I have received some questions from the participants via mail that I am now reposting here for everyone.
Round 1 is closing, but these clarifications will apply to Round 2 as well.
While discussing these, we have also decided to make an explicit permission about cropping the observation image;
it is allowed to crop the observation image, in the following manner:
cropped_observation = observation['retina'][0:180,70:250,:]
See questions below for the rationale.
Can we use computer vision techniques (such as using OpenCV) to generate some internal rewards such as the distance between the gripper and the cube in the intrinsic phase or this is not allowed?
No, it is not allowed to make a reward explicitly tied to the distance between the gripper and the cube, because it would be a way to give an information about the extrinsic task.
The robot does not know that the cube (or moving the cube) will be a “goal” later.
On the other hand, it is allowed to build intrinsic rewards that are general and would apply to any task.
For example, Pathak’s Curiosity-driven Exploration by Self-supervised Prediction gives rewards for unpredicted events; we would expect such an algorithm to give a reward to the robot the first time it hits (and moves) the cube as it would be an unpredicted event, and to keep giving rewards whenever it moves the cube in new, unexpected directions.
In general, it is difficult to create a reward that moves the robot immediately to the cube without giving it “forbidden” information - it has to hit the cube by chance at least once before intrinsic rewards can help it to reach it again and more often.
Is it possible to use OpenCV to locate the red cube?

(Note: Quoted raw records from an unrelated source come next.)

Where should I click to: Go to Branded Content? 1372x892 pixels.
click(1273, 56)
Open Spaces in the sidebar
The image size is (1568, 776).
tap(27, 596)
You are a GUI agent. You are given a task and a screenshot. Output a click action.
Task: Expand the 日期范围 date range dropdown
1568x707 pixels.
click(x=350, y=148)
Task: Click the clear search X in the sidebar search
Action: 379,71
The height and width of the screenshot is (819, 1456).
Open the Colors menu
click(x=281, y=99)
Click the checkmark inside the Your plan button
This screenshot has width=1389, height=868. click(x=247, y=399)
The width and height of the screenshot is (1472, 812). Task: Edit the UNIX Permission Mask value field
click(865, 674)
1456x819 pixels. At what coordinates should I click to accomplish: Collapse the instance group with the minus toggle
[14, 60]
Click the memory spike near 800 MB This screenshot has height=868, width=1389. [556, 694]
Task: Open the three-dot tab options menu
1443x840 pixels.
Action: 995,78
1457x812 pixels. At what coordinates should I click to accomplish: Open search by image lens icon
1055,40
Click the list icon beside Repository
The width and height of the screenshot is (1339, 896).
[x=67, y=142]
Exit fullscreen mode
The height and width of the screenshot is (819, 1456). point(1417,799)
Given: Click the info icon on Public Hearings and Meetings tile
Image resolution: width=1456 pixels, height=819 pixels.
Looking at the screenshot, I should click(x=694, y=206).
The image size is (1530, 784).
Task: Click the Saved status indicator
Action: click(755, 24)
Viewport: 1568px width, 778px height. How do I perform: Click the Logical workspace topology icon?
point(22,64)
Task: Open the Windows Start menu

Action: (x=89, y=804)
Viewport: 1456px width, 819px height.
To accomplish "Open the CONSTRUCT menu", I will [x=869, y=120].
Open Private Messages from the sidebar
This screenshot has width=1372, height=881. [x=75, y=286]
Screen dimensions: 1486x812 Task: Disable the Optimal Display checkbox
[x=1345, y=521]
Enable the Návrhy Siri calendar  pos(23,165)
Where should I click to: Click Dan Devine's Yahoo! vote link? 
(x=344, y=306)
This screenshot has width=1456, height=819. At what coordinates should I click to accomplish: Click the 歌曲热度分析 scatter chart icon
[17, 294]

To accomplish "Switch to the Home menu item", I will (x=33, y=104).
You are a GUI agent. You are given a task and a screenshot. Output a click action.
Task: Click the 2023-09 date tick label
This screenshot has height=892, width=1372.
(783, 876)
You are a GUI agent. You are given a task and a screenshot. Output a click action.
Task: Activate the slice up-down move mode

No, using OpenCV to directly locate the red cube is forbidden.
However, using OpenCV is not forbidden per se, as long as one does not put specific knowledge about the task in it (like: locate the red cube because we need to touch it).
As an example, the baseline does use OpenCV. We used it to subtract the background of the collected images so that the VAE only processed the images of what had changed before and after the action was performed.
Using a VAE also in a way locates the red cube, since the latent space usually correlates with the x,y position of the cube - however, this is allowed because it does so in a general manner (i.e. the VAE would work also for other objects and even if the task would be different, such as rotating the cube or putting the arm in a specific position).
Is it okay to crop the observation image?
It is difficult to crop the image in a “general way” without introducing some knowledge about the task - since the temptation would be to just zoom on the table since the real action is there. To avoid breaking the rules, one would have to invent something clever so that the robot itself learns where it should focus its attention and then do the crop by itself.
On the other hand, the provided 320x240 image observation is mostly blank. We used a really big field of view, which goes well beyond the table (especially at the bottom of the image where the arm would rarely go).
So, if it is needed for performance reasons we allow as a special exception to crop the image to 180x180 by doing this:
image = observation['retina'][0:180,70:250,:]
This crops all the extra “white” on sides and at the bottom. It also crops some information about the arm since the arm can easily go beyond the table.
Notice that resizing the whole image (or the 180x180 crop) is always allowed since it does alter all the image at once without bias.
Is it possible to reset the environment?
It is not allowed to reset the environment - however the environment will reset automatically the position of the objects whenever they fall off the table.